I watched almost all of this video last night.

Here is my takeaway.

I truly admire Canon's ability to target products to specific audiences. Regardless of how you might feel about specific features, etc., I can't see how anyone could disagree that Canon is absolutely the best at researching the market and bringing products to market that actually SELL.

I first noticed this with the 5DIII. When it was first released, there was a lot of criticism. Mostly about the price because it was higher than the D800 and also that it had fewer megapixels than the D800. 

But, in following this forum and the reaction elsewhere it soon became apparent that wedding and event photographers loved this new body. Some of the comments on this forum were positively glowing about the camera and it's clean, high ISO performance. What I saw was that Canon had targeted the camera to a specific market and the market responded positively.

On the other hand, I was never able to figure out what large market Nikon was targeting. 

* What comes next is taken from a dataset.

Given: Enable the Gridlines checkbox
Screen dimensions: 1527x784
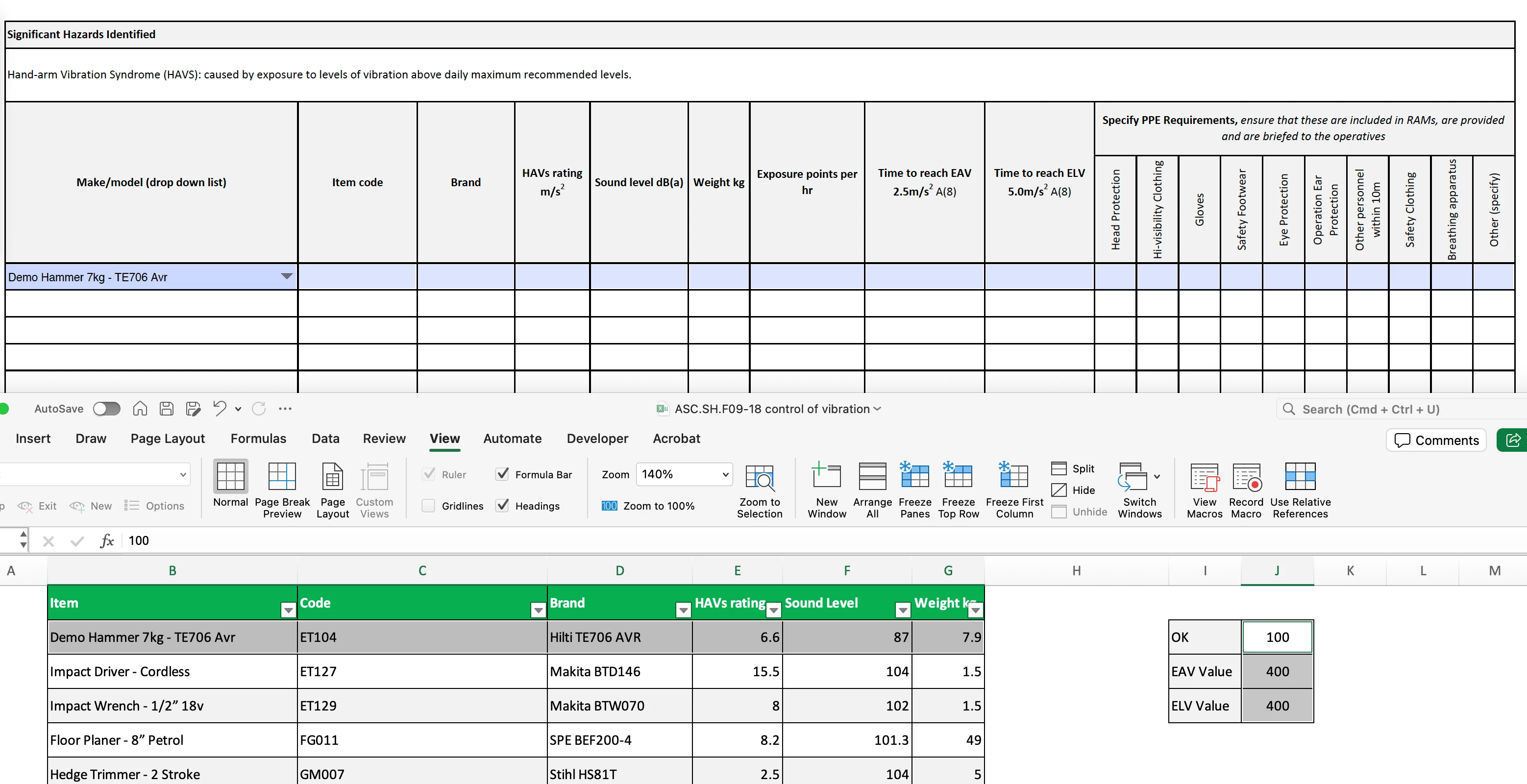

I'm seeing the same thing with the 7DII. What really struck me was when Kelby was talking about how the 7DII allows parents and others to take pictures at a high school football game and get very similar results to what he gets when he shoots pro football, at a $4,000 price difference. 

Lightbulb goes off: Wow! How many helicopter parents out there will gladly buy a 7DII in order to get pictures of their kids at the height of their athletic careers (most won't go on to play college or professional sports). A chance to capture a great picture of their kid playing high school sports. 

Then, I think, what about every high school yearbook adviser in every high school in the country who will go to their principal or school board and say, "we need to have this camera to get better pictures of our school teams."

Now, that's a market.

As I said, I don't think anyone can deny that Canon is the best at targeting and marketing their products.


----------



## Crapking (Oct 8, 2014)

Typical Kelby fluff with little stuff, but nonetheless a reassuring overview for those of us who pre-ordered. Which btw I just received notification that release date is now Oct 30th - just in time for Halloween and High School Fall Championships.


----------



## faidwen (Oct 8, 2014)

Crapking said:


> Typical Kelby fluff with little stuff, but nonetheless a reassuring overview for those of us who pre-ordered. Which btw I just received notification that release date is now Oct 30th - just in time for Halloween and High School Fall Championships.



It was extremely reassuring and touched on almost all of the marks I required. I do agree that there was a lot of fluff and comparison to the 1dx, but overall, it set my mind at ease.

OCT 30th, SERIOUSLY!! WOOT! YAY!


----------



## Crapking (Oct 8, 2014)

faidwen said:


> Crapking said:
> 
> 
> > Typical Kelby fluff with little stuff, but nonetheless a reassuring overview for those of us who pre-ordered. Which btw I just received notification that release date is now Oct 30th - just in time for Halloween and High School Fall Championships.
> ...



I concur with 1Dx 'big little brother' excessive comparisons, and lack of comparison / noted improvements over the original 7D - you would have thought at least a superficial "Is it worth upgrading" would have been included. 

Also they started to discuss / compare with 1dMark IV, but never addressed it directly - I actually have owned both, but recently sold my 7D this spring in anticipation of upgrading, and am trying to sell my 1d Mark IV but having trouble now that the spec's on the 7D II are out....
If I was limited to just one (the 7D II or the 1D IV), that would be difficult, I was hoping to be reassured that my decision to go with the 7D II (as my primary backup to the 1Dx) was going to be addressed, but ... alas, since I will have both for awhile, I will be able to directly compare and then sell off the 'loser'


----------



## Camerasheik (Oct 8, 2014)

One small thing struck me. He stated twice that it was a 24mp camera. I've read a couple of other pre release users mention 24mp specs, rather than the announced 20.2mp.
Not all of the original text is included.